О том, что дело сфабриковано, знали уже те, кто были непосредственными свидетелями трагедии. Публикации последних лет, сделанные на основе архивных материалов, не оставляют сомнений на этот счет. «Заговор Таганцева», раскрытый ЧК, не являлся конспиративной боевой организацией, преследовавшей далеко идущие политические цели, хотя обвиненные по этому делу действительно были настроены враждебно по отношению к новой власти. О степени причастности Гумилева к таганцевскому кружку по сей день приходится говорить только предположительно. До сих пор вызывают споры также точная дата и место расстрела. Ахматова считала, что осужденные были казнены на окраине города, в стороне Пороховых.
ЭПИЛОГ
Как вспоминал академик Вернадский, список расстрелянных «произвел потрясающее впечатление не страха, а ненависти и презрения, когда мы его прочли». В этом списке академик нашел своего друга Михаила Михайловича Тихвинского — крупного химика-технолога, автора многих открытий. Были в списке и другие крупные ученые: профессора Таганцев, Лазаревский, скульптор Ухтомский…
Среди друзей Николая Степановича, тяжело переживавших утрату, царило недоумение: за что его казнили? Кто-то утверждал, что в трагедии отчасти повинен сам поэт. Георгий Адамович писал: «В Гумилеве было много ненужного, мальчишеского в его постоянных громких заявлениях: „Я — монархист“… в сочинении им прокламаций». Одоевцевой очень импонировал образ Гумилева-героя, возглавившего заговорщиков. Редактор первого 4-томного собрания сочинений Гумилева, изданного в 60-е годы в Вашингтоне, Г. П. Струве обосновывает схожую версию: «Отрицательное отношение к новому режиму было общим тогда для значительной части русского интеллигентского общества… Гумилева от многих отличало его мужество, его неустрашимость, его влечение к риску и тяга к действиям… Неправильно думать, что в так называемый заговор Таганцева он оказался замешанным более или менее случайно».
Другие, хорошо знавшие Гумилева, вообще сомневались в существовании заговора: слишком нелепой выглядела сама мысль о вооруженном восстании, когда гражданская война завершилась победой большевиков.
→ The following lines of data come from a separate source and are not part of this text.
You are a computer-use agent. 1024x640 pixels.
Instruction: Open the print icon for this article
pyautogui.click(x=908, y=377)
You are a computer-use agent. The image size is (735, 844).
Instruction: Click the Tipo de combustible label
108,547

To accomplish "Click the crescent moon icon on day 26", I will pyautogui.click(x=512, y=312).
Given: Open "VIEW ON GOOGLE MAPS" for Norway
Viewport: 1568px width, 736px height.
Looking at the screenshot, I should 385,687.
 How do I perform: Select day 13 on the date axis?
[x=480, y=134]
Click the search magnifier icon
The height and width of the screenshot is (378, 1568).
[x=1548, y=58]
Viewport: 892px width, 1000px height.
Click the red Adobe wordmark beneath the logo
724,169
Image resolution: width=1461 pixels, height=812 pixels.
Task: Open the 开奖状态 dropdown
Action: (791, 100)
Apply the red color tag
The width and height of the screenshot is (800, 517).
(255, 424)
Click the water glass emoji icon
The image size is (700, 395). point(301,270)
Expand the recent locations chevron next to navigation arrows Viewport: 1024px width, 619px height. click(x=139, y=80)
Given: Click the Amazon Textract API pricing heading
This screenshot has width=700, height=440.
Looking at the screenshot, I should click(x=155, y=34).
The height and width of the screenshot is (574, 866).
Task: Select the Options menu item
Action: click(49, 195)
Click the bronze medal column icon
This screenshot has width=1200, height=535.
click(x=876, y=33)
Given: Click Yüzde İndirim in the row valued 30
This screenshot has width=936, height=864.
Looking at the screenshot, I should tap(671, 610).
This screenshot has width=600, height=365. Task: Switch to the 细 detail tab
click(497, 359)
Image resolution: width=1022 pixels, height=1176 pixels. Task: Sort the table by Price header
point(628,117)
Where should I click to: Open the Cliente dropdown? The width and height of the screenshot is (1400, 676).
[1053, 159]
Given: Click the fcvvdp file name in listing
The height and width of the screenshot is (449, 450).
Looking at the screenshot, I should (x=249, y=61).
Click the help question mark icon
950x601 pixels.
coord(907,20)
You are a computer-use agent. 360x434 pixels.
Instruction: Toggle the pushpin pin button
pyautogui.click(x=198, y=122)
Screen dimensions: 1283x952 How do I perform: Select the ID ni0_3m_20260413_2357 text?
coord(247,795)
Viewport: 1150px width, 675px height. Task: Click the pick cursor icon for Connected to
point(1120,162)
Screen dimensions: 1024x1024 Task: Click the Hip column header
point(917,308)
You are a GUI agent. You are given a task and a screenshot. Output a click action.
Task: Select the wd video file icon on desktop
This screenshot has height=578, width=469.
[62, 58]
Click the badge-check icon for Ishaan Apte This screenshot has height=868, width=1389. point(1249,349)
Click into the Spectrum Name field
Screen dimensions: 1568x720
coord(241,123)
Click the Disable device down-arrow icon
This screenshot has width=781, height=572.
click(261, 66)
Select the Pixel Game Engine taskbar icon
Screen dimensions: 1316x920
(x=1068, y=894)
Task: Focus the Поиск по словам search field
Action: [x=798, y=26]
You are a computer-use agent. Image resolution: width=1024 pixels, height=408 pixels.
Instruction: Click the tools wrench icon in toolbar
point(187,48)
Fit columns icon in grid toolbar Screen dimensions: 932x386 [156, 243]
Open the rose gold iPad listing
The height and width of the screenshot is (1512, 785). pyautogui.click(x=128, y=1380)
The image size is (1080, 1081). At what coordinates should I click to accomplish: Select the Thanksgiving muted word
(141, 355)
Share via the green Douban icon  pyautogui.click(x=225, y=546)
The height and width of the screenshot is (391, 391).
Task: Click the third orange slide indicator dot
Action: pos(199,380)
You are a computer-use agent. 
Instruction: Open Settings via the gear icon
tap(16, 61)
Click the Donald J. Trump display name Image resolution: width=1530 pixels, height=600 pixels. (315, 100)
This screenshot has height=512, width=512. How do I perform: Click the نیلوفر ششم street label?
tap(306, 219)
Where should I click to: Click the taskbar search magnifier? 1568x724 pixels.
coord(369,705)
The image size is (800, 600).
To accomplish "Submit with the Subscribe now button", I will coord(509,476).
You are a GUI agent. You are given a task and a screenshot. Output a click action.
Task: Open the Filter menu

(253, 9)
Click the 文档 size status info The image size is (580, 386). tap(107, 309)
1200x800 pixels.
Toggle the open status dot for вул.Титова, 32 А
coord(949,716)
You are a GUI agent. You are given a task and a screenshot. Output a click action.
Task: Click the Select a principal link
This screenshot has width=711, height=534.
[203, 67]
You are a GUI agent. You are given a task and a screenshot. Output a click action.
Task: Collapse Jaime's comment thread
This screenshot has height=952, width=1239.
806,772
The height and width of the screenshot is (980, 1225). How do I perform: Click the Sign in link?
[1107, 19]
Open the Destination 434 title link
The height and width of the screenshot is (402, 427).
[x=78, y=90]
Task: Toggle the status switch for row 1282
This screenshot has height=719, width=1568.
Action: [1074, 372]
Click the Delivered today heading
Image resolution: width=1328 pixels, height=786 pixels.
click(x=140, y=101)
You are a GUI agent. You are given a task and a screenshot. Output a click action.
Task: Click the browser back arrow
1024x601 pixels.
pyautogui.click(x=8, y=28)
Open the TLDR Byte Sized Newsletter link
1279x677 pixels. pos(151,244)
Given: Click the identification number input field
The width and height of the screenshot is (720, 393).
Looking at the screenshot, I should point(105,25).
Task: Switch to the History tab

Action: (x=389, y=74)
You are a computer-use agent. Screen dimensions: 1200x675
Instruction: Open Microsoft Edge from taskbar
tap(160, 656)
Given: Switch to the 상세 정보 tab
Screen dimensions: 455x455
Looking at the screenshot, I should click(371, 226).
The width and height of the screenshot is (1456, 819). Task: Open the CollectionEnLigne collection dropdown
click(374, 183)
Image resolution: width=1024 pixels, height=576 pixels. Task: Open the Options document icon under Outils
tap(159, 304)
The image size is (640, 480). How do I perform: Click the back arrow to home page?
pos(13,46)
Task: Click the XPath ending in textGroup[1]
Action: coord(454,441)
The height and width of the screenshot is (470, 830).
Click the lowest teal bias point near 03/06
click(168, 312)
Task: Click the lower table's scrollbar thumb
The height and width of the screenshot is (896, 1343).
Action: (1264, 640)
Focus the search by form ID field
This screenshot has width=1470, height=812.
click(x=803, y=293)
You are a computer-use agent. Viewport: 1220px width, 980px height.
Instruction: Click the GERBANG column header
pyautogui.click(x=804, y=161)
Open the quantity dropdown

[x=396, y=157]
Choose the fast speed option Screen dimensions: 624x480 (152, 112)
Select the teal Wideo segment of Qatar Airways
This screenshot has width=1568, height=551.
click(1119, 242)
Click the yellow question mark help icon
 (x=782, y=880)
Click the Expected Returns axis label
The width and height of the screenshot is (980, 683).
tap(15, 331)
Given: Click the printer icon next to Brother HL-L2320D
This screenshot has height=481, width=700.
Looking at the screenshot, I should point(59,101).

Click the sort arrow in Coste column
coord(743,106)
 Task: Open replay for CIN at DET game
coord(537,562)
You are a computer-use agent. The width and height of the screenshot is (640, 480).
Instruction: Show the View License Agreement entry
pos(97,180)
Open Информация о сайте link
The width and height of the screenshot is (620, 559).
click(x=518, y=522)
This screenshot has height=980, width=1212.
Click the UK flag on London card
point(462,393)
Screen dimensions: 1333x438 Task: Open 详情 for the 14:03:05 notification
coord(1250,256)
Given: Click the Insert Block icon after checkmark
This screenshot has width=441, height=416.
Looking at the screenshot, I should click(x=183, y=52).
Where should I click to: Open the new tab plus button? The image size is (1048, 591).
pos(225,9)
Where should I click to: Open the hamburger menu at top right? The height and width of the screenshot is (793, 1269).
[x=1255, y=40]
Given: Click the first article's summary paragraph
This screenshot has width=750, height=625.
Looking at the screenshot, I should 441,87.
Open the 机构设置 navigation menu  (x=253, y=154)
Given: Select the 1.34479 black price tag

Советская власть укрепилась, в стране был объявлен нэп, отменена продразверстка — и вдруг 250 заговорщиков задумали свергнуть существующий строй. На такое могли решиться только фанатики, идущие на верную смерть. Однако список расстрелянных никак не напоминал образ самоубийц. Казнили 61 осужденного. Из них восемь — ученые, люди творческого труда. Семь матросов из мятежного Кронштадта, 16 бывших офицеров (в основном поручиков), после революции служивших советской власти. Это очень странный список: в нем революционные матросы Балтфлота и монархист Попов, граф Шуленбург и какая-то девица Зубер, занимавшаяся контрабандой, скульптор князь Ухтомский и двадцатичетырехлетний крестьянин член РКП Лапин.